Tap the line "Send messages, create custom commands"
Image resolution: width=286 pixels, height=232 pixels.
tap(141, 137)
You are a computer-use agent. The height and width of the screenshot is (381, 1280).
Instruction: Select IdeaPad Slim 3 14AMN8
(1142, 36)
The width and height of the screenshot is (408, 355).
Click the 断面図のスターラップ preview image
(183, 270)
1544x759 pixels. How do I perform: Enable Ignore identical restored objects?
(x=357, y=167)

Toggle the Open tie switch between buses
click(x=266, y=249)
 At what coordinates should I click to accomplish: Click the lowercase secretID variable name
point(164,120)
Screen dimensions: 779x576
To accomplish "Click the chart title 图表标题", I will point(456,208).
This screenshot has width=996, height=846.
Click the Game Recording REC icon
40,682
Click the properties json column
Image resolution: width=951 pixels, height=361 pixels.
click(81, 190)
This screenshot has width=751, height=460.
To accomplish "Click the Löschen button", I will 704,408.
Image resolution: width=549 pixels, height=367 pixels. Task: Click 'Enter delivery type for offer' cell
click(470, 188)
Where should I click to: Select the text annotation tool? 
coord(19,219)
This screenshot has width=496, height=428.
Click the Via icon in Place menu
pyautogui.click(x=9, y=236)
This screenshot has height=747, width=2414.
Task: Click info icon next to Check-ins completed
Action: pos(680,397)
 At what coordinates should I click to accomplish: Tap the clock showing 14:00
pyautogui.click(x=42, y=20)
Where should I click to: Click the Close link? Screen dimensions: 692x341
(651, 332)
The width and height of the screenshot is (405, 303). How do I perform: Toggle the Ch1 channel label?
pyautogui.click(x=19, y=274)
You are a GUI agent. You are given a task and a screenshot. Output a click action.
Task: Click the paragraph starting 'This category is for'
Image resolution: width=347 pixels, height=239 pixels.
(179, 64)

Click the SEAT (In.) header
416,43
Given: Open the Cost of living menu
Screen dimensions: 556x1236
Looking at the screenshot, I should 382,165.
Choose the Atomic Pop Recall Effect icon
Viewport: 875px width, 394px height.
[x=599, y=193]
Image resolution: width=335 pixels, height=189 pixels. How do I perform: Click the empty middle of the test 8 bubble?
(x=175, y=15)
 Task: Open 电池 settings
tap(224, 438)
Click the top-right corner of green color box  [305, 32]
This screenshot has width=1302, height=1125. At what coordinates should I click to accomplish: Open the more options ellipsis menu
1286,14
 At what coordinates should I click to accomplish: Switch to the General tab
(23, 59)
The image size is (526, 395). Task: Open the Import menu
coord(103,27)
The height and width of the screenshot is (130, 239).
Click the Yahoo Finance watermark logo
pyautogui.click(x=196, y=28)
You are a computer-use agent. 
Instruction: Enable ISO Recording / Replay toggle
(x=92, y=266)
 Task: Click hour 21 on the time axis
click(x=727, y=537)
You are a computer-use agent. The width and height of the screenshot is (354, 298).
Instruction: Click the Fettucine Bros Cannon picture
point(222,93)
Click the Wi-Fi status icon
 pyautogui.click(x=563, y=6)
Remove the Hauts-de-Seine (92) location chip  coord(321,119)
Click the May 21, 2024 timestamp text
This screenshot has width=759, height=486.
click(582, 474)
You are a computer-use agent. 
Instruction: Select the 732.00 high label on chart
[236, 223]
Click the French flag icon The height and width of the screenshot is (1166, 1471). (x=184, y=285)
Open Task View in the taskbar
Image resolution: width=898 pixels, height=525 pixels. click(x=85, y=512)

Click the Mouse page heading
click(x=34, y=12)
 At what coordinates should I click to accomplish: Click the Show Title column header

━━━━━━━━━━━━━━━━━━━━

Work to do — Find every line in the data above that contains the word "perform" and copy each of those lines in full.

Complete answer —
1544x759 pixels. How do I perform: Enable Ignore identical restored objects?
The width and height of the screenshot is (405, 303). How do I perform: Toggle the Ch1 channel label?
Image resolution: width=335 pixels, height=189 pixels. How do I perform: Click the empty middle of the test 8 bubble?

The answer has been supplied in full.